Sunday, October 12, 2014

'What's New Pussycat' by Silvia Ziranek at Feminist Fiesta 001, 11th October 2014


If you're standing in front of a banner that reads "FUCK THE FUCKING FUCKERS" you need to bring your A-game.  This was hanging on the stage of Feminist Fiesta 001, a gathering of London's smartest, funniest and damn stylish women.  For one sunny autumn day Doyce Street, a vestigial little alley tucked away next to Mint Street Park, became a bustling mini-festival.  

More specifically this was taking place in the home of Alannah Currie (of The Thompson Twins!) and Jimmy Cauty (of The KLF!).  They'd thrown their doors open to the feminists of London, who'd proceeded to fill their front room with stalls selling a wide selection of gender hip badges, t-shirts, sculptures, posters and, most eye-catchingly, a collection of multicoloured knitted dildos.  

My main reason for attending was to see Silvia Ziranek's latest piece; What's New Pussycat. Ever since I first encountered her a couple of years ago at LUPA 18 I've always made an effort to check out her performances.  They're very much up my street: a well mixed cocktail of arch ridiculousness, gender politics, eye-catching outfits and idiosyncratic humour.

What's New Pussycat consists of a recitation of classic pop song titles, each followed by with a pointed addendum.  So for example; "You don't have to say you love me... but remember, Mother's Day is not just a run to the petrol station for some dying blooms and a bought card once a year." or "I feel pretty, oh so pretty.. I also can handle a fork lift truck as well as the next homo sapiens."  A selection of props sat on a table next to her, including a rolling pin, a mini-hand saw, a wooden spoon and what looked like part of a coffee machine.


The lyrics and titles she's reciting don't immediately strike the listener as particularly objectionable, but Silvia's digging a little deeper than simply calling out sexist lyrics.  This a broadside at wider, subtler themes running through popular culture.  In particular, Silvia highlights common strands of possessiveness, objectification and infantilisation that run through most of these songs.  Everything that swims in the the creative ocean, from the cheesiest novelty pop single to heavyweight establishment literature, grows from a collective cultural consciousness, and given the nature of our society, that consciousness is intrinsically patriarchal.  

It all feels a bit cryptic to begin with, almost like a list of personal grievances rather than a manifesto.  Yet the domestic props she picks up they gradually make this a vicious attack on female domestic servitude.  When she picks up a rolling pin and gently taps her body it looks slightly playful, but there's a queasy undertone of violence, both actual assaults and the casual societal enslavement of shackling women to the kitchen and turning them into cake making machines.
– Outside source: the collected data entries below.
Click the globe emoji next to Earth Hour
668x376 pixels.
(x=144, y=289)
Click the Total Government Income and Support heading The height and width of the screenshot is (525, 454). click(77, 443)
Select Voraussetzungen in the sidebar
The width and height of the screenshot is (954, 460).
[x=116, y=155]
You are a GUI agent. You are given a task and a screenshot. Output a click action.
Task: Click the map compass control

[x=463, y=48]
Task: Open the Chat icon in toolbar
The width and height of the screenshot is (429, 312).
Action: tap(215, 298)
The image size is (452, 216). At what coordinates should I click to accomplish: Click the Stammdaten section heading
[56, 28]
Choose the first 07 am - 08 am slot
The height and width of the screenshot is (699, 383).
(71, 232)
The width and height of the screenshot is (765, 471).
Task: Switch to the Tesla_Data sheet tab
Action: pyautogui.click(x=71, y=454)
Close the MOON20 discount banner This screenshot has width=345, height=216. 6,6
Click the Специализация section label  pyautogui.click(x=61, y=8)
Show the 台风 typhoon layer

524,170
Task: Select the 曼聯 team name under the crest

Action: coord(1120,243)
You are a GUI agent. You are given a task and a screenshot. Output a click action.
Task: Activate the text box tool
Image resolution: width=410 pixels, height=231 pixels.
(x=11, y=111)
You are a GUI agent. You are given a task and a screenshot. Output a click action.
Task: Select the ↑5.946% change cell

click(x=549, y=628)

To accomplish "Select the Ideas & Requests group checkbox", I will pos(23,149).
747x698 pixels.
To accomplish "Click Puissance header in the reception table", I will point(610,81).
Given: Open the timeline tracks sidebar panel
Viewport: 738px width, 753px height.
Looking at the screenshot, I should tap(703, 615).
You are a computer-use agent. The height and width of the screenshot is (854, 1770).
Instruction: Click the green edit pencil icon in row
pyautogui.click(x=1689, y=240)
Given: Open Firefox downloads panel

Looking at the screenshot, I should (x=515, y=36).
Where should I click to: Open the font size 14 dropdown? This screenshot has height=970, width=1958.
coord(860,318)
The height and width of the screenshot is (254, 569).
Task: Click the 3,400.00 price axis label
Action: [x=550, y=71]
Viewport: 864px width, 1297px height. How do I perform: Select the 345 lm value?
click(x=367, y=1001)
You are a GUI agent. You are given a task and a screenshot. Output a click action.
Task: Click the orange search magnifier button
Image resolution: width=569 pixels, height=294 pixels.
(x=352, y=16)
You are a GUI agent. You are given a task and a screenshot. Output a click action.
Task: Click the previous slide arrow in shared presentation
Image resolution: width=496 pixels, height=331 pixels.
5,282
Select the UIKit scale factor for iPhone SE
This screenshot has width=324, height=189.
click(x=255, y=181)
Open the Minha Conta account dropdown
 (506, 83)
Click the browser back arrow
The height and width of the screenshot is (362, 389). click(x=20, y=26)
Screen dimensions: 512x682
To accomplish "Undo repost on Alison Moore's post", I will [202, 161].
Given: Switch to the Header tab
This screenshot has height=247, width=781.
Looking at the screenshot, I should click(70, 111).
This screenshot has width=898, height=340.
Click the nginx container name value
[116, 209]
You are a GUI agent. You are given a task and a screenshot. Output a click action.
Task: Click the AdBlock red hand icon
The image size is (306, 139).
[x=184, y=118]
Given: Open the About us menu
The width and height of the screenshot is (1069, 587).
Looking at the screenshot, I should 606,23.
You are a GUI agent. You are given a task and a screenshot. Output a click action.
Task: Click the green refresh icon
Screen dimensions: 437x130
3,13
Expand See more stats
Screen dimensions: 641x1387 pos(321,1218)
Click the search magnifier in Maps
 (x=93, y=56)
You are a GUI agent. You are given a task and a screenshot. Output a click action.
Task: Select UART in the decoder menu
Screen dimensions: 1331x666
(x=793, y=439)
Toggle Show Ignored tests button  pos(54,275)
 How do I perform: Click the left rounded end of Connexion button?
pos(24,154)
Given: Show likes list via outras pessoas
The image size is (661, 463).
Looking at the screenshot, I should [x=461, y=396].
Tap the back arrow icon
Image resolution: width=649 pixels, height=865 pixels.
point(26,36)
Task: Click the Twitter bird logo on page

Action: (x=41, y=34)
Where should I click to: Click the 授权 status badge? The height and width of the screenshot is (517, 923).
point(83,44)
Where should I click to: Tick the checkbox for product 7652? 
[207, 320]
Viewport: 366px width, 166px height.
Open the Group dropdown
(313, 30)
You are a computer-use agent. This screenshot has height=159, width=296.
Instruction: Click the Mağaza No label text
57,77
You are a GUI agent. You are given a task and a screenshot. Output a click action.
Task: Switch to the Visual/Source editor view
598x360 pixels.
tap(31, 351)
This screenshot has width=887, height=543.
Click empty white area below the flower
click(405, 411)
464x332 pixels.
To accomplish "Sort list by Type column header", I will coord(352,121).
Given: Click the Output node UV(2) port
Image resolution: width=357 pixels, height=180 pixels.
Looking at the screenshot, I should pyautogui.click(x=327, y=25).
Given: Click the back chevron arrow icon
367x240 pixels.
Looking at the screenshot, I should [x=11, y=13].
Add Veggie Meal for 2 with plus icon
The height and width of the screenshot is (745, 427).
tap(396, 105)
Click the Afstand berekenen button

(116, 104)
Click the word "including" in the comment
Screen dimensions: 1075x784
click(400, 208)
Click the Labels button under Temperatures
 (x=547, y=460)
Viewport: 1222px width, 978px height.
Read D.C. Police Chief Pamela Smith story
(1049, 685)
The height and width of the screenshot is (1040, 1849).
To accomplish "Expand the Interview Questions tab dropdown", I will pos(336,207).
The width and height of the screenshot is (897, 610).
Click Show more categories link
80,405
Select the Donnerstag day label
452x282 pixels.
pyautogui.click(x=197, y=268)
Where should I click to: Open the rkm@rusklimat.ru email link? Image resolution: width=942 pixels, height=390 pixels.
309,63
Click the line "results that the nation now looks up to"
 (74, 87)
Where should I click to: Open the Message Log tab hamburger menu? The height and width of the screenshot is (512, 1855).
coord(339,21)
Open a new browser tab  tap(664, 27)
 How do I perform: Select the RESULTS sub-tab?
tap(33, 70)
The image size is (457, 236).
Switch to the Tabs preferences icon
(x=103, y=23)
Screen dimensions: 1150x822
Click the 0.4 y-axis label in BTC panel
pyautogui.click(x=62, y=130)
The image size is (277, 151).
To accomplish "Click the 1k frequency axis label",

This was all delivered in what I've come to consider one of Silvia's trademarks: precise diction. She doesn't give a shit about whether the audience like her or not, just that they're paying attention. So her tone is fierce, her words sharply punctuated with glottal stops and her body language fashion-model-pose angular.  That she takes her performance so seriously elevates her message; even if you don't 'get it', you understand that there's something to 'get'.

Unfortunately I couldn't stick around to see the rest of the performers,  I had places to be, people to meet and pretty things to ruthlessly criticise.  But, as always, I'm glad I made the effort to see Silvia.  I see a lot of performance artists, some of them great, some of them godawful, but none quite the same as Silvia Ziranek.